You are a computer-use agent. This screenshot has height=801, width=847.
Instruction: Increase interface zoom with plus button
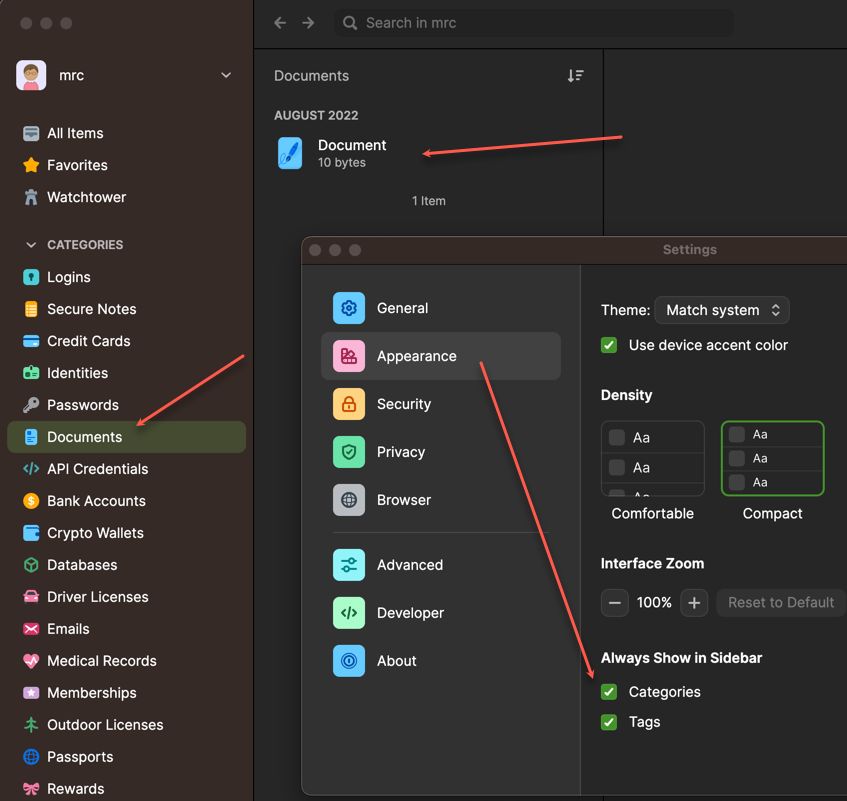[x=694, y=602]
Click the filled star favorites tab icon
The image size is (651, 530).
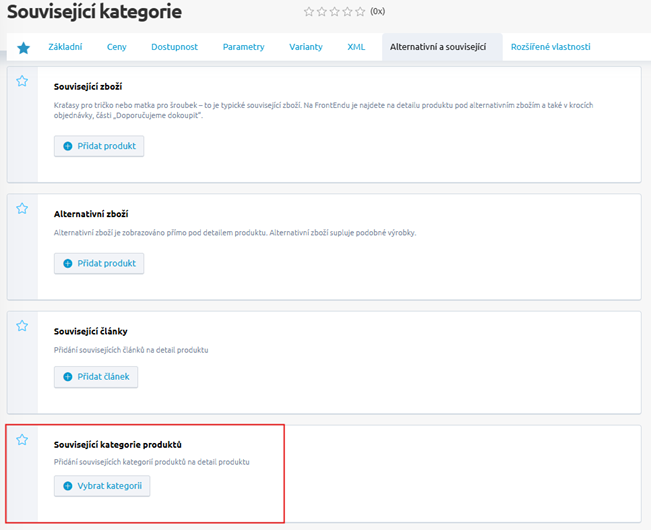coord(23,48)
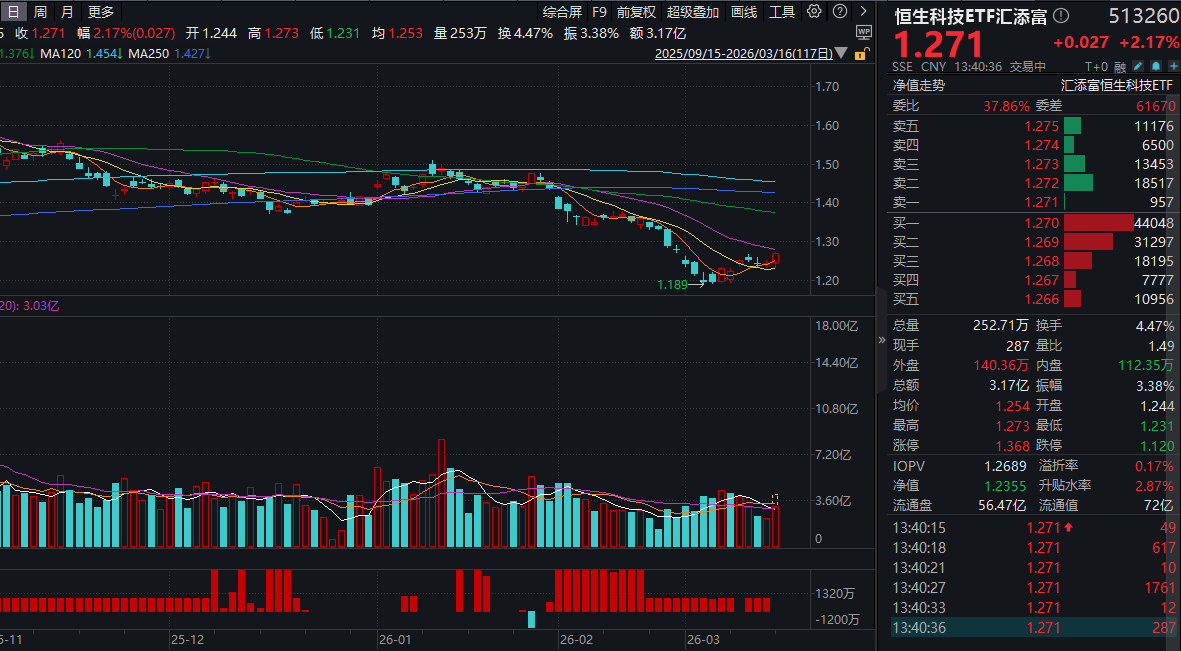Open the 前复权 adjustment dropdown

[636, 12]
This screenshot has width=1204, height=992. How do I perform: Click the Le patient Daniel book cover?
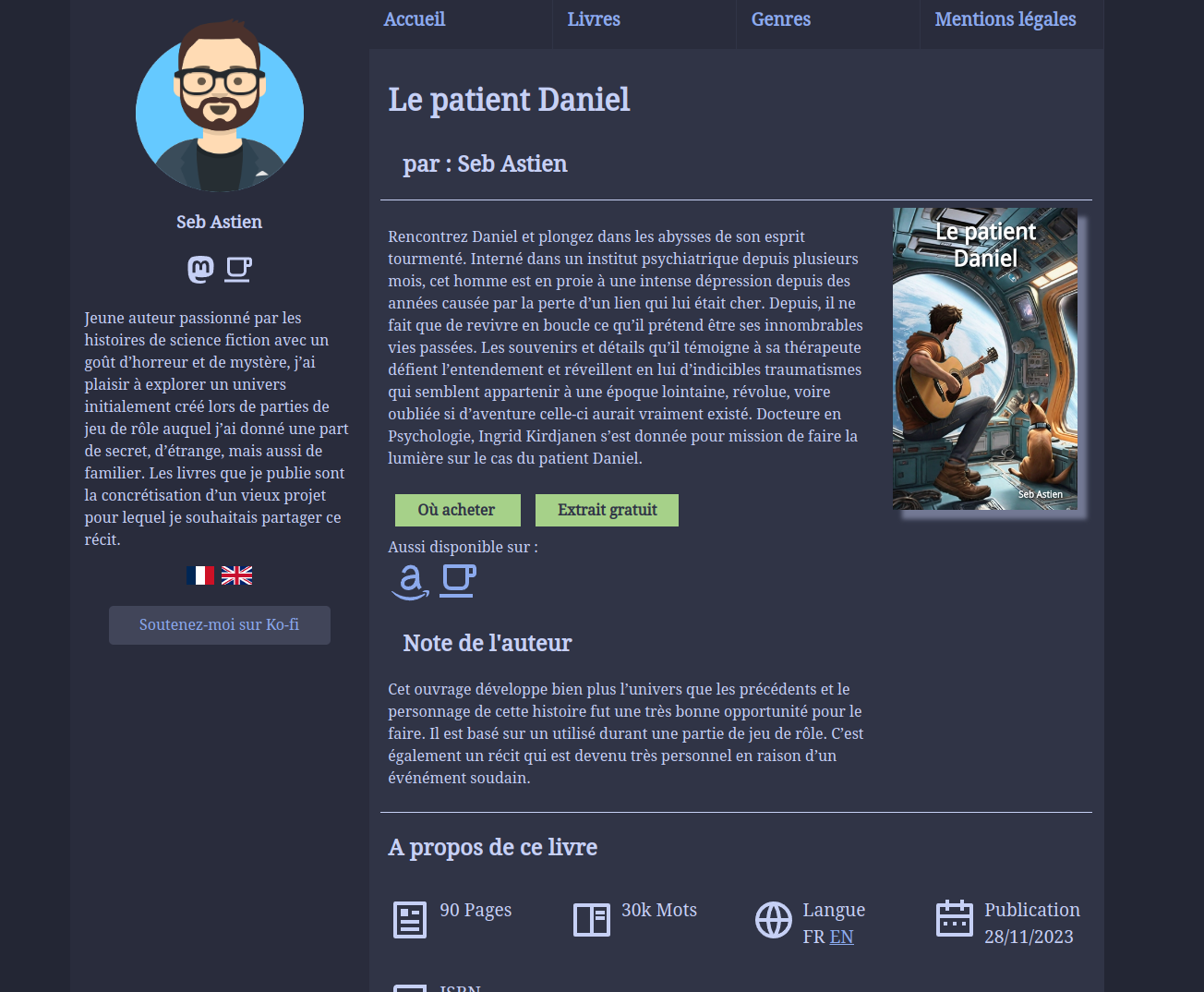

*How to complete this task:* Repeat each line above exactly as it reads, omitting any pictures.

*Solution to this task:*
You are a computer-use agent. This screenshot has height=801, width=847.
Instruction: Increase interface zoom with plus button
[x=694, y=602]
Click the filled star favorites tab icon
The image size is (651, 530).
coord(23,48)
Open the 前复权 adjustment dropdown

[636, 12]
This screenshot has width=1204, height=992. How do I perform: Click the Le patient Daniel book cover?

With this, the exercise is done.